Belmore Anglican Church has been connecting with its local community through regular community dinners.

The idea for the dinners came from a similar concept used in Jindabyne. A familial connection between parishioners in the two churches led to the idea making its way to the rector of Belmore, the Rev David Wallace. It was pursued as a way to particularly welcome young familie with no previous church backgrounds into the life of their church.

“We provide the food, encouraging members of the church to come along with salads and drinks while we fund the purchase of kebabs, sausages, bread rolls and things like that,” Mr Wallace says. “We cook them up on a Sunday afternoon and people just come along to have a bit of a meal together and a casual chat with their neighbours.

“It’s been running for around two years now and we average about 30 to 40 people each month – with the usual drop-off during winter and a pick-up in summer.”

Mr Wallace says the focus has been very much on people who would otherwise have no connection with with the parish or its members, although a dozen or so people who are existing friends of church members also attend. The dinners are advertised through letterbox drops and word of mouth, and some have become regular attenders as a result of the event.
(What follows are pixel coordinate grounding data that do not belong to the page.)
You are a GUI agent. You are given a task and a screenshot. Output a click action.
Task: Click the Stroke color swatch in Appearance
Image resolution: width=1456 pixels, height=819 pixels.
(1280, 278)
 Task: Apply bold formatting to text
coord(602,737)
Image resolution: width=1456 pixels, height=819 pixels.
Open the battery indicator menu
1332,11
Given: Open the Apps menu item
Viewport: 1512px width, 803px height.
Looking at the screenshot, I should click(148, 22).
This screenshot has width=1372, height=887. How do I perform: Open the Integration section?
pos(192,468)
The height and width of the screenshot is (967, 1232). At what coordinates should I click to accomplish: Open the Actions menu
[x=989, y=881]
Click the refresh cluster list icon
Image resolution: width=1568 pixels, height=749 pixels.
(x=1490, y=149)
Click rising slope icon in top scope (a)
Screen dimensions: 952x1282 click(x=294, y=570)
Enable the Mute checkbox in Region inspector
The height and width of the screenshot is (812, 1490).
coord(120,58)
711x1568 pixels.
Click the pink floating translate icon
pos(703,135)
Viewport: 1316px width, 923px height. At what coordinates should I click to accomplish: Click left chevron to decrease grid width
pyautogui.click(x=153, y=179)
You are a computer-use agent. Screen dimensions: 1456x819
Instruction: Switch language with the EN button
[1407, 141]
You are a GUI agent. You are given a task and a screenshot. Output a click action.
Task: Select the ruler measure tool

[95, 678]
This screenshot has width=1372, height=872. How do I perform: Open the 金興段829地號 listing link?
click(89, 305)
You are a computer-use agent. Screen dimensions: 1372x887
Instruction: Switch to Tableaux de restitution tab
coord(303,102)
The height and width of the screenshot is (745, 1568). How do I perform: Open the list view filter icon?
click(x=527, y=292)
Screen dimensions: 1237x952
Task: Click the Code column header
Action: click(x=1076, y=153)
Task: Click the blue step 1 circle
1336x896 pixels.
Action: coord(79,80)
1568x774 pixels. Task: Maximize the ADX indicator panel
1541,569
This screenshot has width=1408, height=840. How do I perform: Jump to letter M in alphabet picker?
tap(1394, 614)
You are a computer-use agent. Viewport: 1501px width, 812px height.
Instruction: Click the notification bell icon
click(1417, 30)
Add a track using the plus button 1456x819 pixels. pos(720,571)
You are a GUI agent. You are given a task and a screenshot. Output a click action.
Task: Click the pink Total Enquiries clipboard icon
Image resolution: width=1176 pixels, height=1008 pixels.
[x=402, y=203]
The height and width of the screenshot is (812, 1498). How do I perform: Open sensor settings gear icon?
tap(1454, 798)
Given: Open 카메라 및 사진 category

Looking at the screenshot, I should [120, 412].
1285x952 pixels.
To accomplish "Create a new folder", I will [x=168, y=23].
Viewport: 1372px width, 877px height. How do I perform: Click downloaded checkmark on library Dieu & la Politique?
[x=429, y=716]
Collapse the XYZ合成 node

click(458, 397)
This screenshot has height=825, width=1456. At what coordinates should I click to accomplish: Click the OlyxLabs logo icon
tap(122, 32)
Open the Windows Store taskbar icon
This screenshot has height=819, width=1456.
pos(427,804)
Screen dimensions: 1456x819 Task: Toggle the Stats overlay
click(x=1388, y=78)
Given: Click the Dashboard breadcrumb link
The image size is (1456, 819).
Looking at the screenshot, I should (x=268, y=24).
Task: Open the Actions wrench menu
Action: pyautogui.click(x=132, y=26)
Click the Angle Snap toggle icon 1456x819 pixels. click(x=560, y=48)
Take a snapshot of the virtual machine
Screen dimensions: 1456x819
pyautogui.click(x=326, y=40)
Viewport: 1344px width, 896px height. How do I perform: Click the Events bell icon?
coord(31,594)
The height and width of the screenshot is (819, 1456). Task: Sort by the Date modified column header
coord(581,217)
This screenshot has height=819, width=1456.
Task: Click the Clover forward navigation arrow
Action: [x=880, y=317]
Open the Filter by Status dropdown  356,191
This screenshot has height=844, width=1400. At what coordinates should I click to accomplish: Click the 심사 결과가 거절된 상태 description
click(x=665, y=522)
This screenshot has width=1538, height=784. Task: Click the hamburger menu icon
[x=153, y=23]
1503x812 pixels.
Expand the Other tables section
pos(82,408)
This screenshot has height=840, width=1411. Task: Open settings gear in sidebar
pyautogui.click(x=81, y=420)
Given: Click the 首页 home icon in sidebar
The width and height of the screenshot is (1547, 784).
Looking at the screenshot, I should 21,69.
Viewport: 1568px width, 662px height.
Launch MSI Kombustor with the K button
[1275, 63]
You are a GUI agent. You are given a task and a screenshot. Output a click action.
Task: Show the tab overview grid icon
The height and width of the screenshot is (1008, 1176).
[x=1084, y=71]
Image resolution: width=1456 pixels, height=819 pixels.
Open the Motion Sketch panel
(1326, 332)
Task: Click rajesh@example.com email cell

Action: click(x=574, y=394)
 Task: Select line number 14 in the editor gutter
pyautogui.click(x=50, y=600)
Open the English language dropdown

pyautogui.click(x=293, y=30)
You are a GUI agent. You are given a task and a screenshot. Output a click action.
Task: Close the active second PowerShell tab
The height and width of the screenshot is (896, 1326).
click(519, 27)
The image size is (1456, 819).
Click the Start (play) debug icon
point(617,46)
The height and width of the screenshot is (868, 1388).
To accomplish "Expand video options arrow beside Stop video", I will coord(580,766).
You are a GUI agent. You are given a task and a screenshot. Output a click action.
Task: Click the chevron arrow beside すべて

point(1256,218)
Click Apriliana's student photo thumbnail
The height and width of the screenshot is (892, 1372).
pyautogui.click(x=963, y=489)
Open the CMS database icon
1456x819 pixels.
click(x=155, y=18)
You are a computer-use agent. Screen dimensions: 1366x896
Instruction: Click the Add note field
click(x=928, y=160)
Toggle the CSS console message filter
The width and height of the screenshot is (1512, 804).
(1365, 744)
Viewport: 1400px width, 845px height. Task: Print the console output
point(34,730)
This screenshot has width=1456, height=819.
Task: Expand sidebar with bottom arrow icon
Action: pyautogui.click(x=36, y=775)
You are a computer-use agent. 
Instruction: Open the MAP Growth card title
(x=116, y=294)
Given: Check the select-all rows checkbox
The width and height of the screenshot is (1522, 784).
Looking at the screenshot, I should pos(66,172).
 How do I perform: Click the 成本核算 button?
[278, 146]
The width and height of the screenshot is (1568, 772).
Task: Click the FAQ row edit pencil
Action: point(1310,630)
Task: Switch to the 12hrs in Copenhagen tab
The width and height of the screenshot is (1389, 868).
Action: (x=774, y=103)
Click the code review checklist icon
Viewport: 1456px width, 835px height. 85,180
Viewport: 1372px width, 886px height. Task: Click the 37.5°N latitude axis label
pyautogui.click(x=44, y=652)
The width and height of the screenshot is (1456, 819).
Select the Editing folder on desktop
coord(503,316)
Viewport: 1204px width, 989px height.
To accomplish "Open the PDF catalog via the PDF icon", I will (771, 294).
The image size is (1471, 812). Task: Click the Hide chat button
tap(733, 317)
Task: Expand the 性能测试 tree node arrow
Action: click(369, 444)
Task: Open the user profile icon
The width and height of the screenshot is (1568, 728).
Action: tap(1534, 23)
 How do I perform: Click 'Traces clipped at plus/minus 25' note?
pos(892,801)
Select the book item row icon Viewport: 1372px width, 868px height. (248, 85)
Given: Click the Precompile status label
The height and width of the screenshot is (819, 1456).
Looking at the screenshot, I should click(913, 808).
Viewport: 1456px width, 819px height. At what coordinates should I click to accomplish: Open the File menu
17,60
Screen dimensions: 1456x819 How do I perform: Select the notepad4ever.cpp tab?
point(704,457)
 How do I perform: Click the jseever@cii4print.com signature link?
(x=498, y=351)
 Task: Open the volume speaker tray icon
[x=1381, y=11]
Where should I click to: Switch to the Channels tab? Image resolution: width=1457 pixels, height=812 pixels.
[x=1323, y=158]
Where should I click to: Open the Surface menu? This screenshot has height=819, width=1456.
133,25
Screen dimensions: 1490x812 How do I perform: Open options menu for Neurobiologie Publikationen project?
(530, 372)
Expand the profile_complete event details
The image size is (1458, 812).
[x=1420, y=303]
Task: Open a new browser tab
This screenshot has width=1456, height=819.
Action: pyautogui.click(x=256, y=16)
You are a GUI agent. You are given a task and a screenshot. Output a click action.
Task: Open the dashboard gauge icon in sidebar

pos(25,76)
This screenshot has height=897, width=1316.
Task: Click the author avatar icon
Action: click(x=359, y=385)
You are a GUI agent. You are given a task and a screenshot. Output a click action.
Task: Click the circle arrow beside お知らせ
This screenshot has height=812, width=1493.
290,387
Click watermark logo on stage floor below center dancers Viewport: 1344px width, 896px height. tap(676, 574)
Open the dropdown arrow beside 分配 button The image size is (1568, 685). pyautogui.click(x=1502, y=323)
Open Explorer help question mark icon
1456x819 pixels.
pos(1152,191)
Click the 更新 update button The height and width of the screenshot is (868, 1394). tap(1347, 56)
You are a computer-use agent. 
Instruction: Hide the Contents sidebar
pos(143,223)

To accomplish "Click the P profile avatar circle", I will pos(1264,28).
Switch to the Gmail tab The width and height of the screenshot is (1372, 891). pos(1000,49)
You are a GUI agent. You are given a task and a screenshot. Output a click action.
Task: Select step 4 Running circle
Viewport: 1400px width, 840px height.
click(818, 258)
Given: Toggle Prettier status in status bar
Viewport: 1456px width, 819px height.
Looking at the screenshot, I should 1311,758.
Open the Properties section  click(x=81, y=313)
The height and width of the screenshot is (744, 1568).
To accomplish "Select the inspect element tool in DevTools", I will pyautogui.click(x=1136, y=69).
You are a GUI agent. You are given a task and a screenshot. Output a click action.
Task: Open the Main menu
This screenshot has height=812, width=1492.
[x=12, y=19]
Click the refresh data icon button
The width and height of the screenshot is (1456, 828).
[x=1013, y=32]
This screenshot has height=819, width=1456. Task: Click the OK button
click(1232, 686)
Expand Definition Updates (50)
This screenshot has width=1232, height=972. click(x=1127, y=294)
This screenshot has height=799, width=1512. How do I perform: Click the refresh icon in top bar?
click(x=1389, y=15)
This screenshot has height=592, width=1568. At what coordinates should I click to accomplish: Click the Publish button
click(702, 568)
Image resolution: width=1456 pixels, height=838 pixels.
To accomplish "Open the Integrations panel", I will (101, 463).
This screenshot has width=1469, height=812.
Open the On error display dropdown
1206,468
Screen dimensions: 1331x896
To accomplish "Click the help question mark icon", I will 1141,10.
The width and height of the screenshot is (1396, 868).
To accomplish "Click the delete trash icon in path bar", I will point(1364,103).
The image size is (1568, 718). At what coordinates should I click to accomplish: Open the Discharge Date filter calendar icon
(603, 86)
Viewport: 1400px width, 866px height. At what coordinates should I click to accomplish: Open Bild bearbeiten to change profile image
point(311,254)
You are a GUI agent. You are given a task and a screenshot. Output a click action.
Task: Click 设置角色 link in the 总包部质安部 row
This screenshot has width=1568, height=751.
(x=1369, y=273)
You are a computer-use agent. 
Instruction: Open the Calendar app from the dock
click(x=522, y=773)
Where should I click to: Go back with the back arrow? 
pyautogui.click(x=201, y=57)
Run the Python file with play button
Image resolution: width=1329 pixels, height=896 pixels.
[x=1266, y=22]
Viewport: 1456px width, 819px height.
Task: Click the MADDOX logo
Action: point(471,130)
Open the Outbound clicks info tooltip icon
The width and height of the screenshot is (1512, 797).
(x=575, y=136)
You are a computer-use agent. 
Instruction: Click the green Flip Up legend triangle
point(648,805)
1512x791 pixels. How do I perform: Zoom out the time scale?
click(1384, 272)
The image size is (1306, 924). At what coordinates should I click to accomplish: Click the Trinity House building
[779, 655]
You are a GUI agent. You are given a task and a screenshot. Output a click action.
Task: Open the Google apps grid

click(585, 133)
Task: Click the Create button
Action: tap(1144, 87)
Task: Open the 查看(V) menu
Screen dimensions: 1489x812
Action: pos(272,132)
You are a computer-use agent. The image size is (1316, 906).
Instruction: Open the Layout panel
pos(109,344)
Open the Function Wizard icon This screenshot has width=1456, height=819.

“We had young one mum who we connected with us through one of the dinner letterbox drops, and then she started to come along to church,” Mr Wallace says. “While I think she was a God-fearer already, the clincher was just being able to have a meaningful neighbourly connection with a local church, and the possibility of getting involved in what we’re doing.”

The dinners have also resulted in inter-church collaboration, with Belmore teaming up with Bankstown for one particularly well-attended dinner last year.

“We invited Grant de Villiers [the assistant minister at Bankstown] to one of the dinners,” Mr Wallace says. “He said he had contacts with a couple of refugee families in the Belmore-Lakemba area, so we said, ‘Sure, bring them along as well.” He put the news out to these contacts, and I think that dinner we had nearly double the number of regulars. We needed to grab some extra food at the last minute, but it was a great night!”

The plan for the 2018 dinners is to continue to expand on some brief interviews with church members that were introduced last year, and also seek to cater to the wide range of ethnic backgrounds represented.